One week later, and I feel OBE yet again. Memorial Day weekend roundabout Exit 151 was somber and intermittently rainy, with the long shadow of covid19 looming over the unofficial start of summer. Many of the traditional observances at veterans cemeteries were simplified and restricted to family members with passes and face coverings, and some of the first-of-the-summer holiday revels took on political overtones, becoming either cautiously mannered or defiantly raucous. The grinding partisanship often didn't seem to leave much room for appeals to empathy and decency.
By grim coincidence the tally of confirmed covid19 deaths in the U.S. neared 100,000 during the holiday weekend, prompting the astonishing Sunday, May 24, 2020 New York Times front page shown to the right. It's a list of names with brief obituaries of 1,000 people known to have died of covid19 in the time since the epidemic began in the U.S., less than four months. Add in the unidentified deaths to the ceaselessly growing total, and it would take over 100 pages to list them all. As the headline reads, the loss is incalculable.
It seems to me one of the better ways to honor the memory of so many dead is to keep on keeping on with the single method that is proven effective: social distancing. Attempts to foster natural herd immunity, as in Sweden, have failed, at a high human cost. Many antibody tests have proven not reliable as a guide for personal behavior or public policy. Efforts to invent a safe and effective vaccine continue, as they should, although in the U.S. opinions on taking a vaccine are evenly split between Yes and No/Not Sure. The search for safe and effective treatments also continues. Overall, there are reasons for optimism and reasons for pessimism.

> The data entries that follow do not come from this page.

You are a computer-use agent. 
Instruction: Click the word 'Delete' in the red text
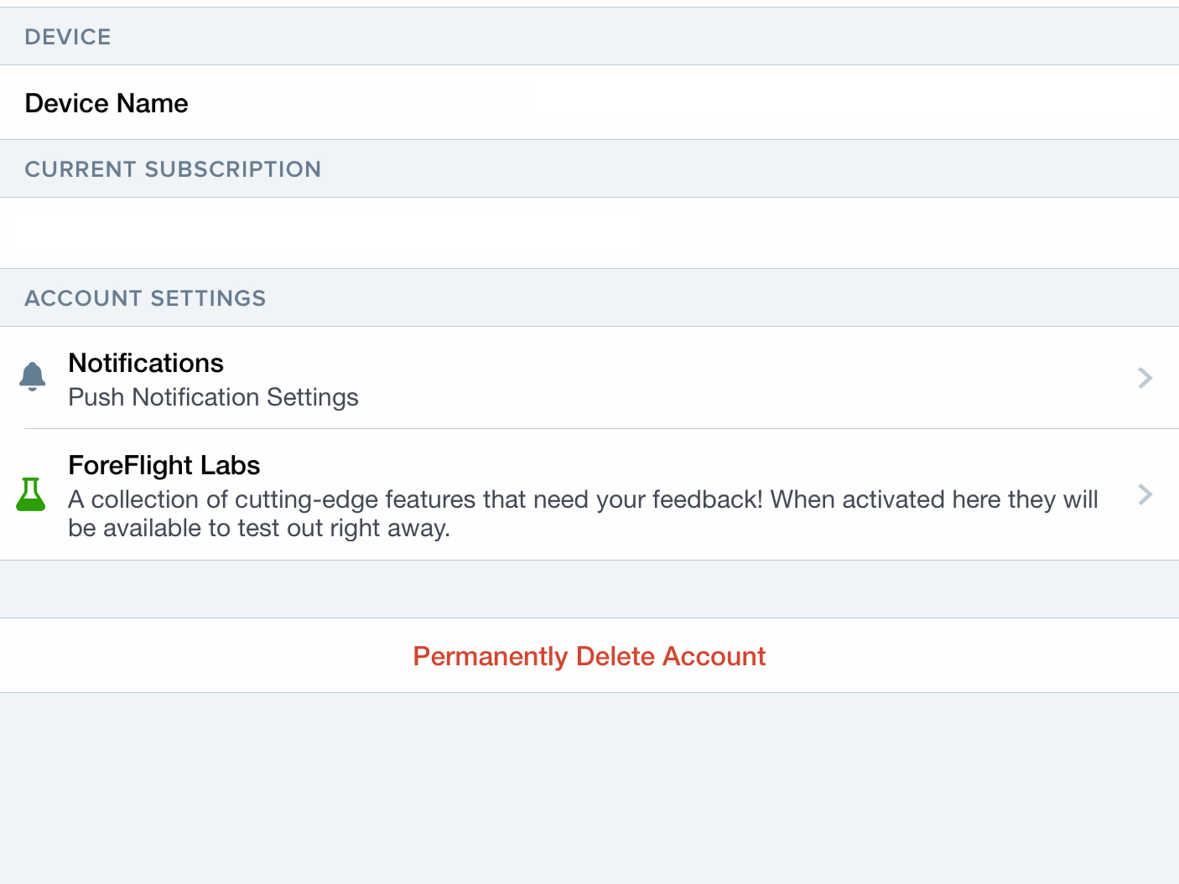(615, 656)
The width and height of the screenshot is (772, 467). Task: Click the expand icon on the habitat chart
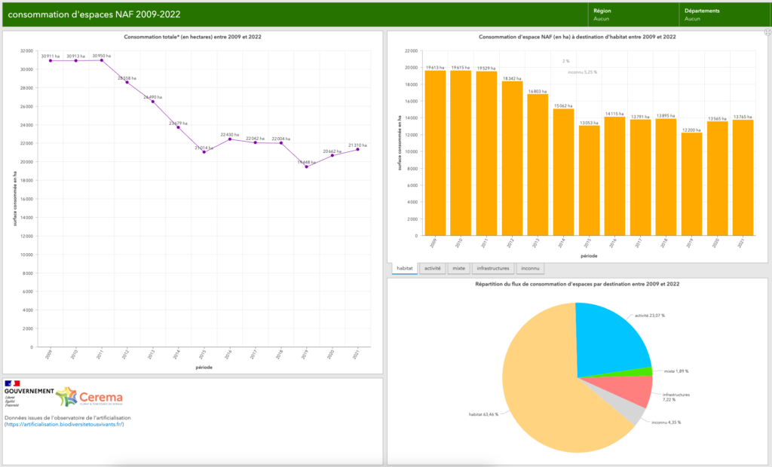pyautogui.click(x=767, y=32)
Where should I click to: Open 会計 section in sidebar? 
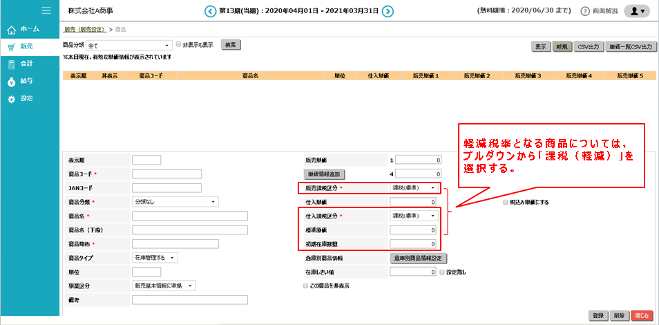(21, 64)
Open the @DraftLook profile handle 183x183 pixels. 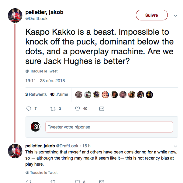pyautogui.click(x=36, y=19)
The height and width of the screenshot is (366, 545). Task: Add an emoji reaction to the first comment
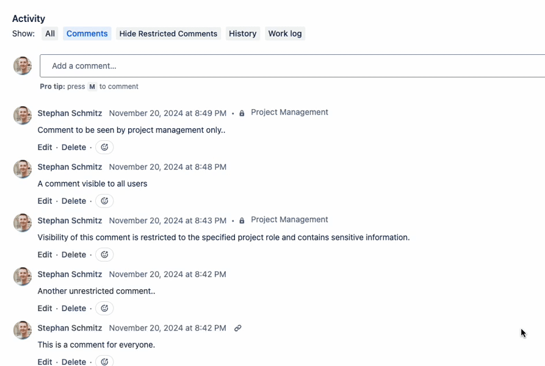click(104, 147)
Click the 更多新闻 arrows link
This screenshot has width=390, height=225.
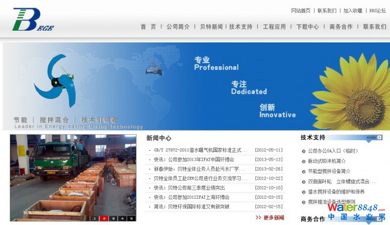point(270,218)
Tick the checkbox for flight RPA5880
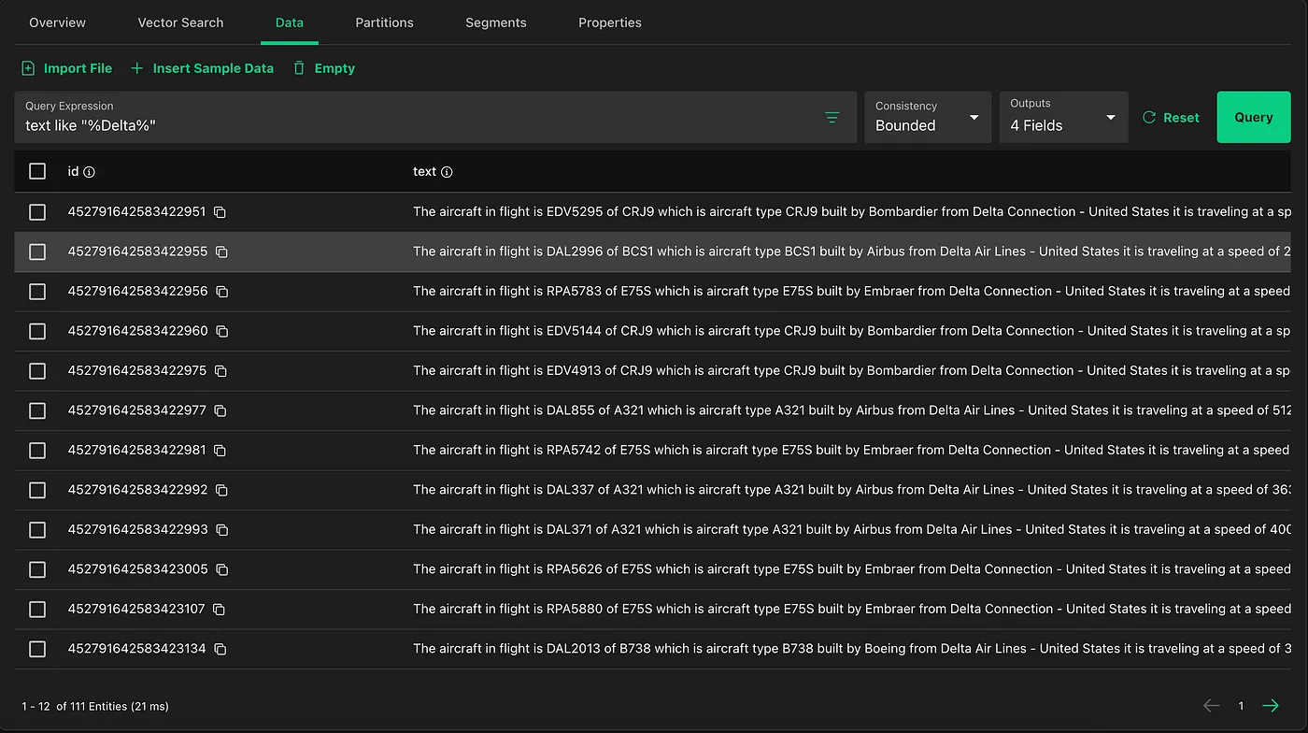The height and width of the screenshot is (733, 1308). [x=37, y=609]

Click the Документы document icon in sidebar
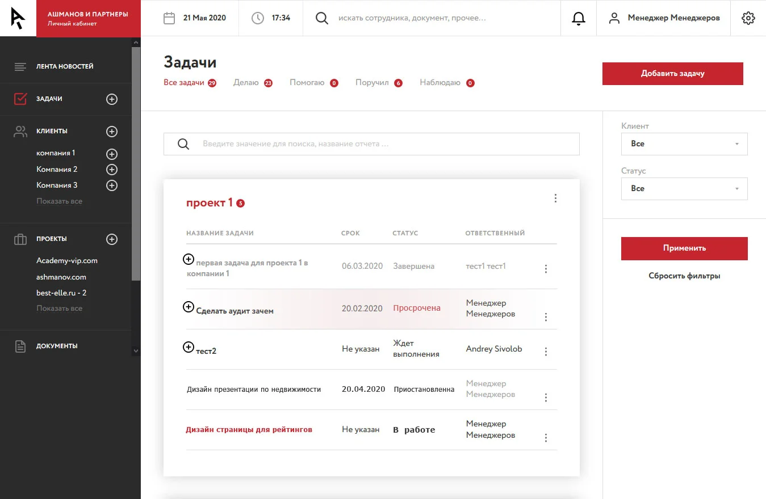(x=20, y=345)
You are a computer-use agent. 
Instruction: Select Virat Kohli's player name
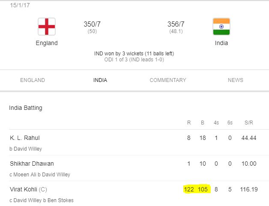(24, 189)
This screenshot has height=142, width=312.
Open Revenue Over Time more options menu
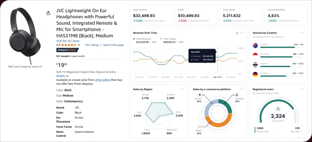pyautogui.click(x=242, y=33)
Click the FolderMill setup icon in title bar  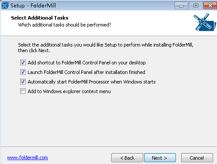(x=5, y=6)
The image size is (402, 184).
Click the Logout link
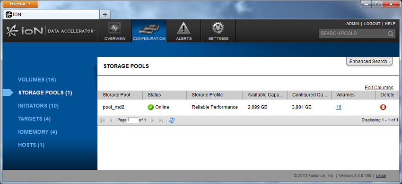tap(372, 24)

At the close of the holiday weekend came two incidents that pulled another veil off the reality of racism in the U.S. First, a white woman in Central Park got into a verbal argument with a black man, threatened to call the police on him, and indeed summoned police with a false story he was threatening her. He recorded the encounter, which went viral, with many consequences and much spilled ink.
The evening of Memorial Day, George Floyd died while in police custody in Minneapolis. Peaceful protests gave way to violence and looting, and documented concerns that white agents provocateurs like Umbrella Man and others from outside the Twin Cities had come to pursue violent agendas of their own. The protests, violence, and suspicions spread quickly to other cities amid pleas for calm from city and state officials and a flight from responsibility at the top.
As deadly serious as all this is, I am reminded that continued existence IS resistance. So I completed a pair of socks, Waterlily by Sivia Harding, in time to qualify for April/May SKA.
With so much going on, it's my first foot of 2020, and that will have to be enough.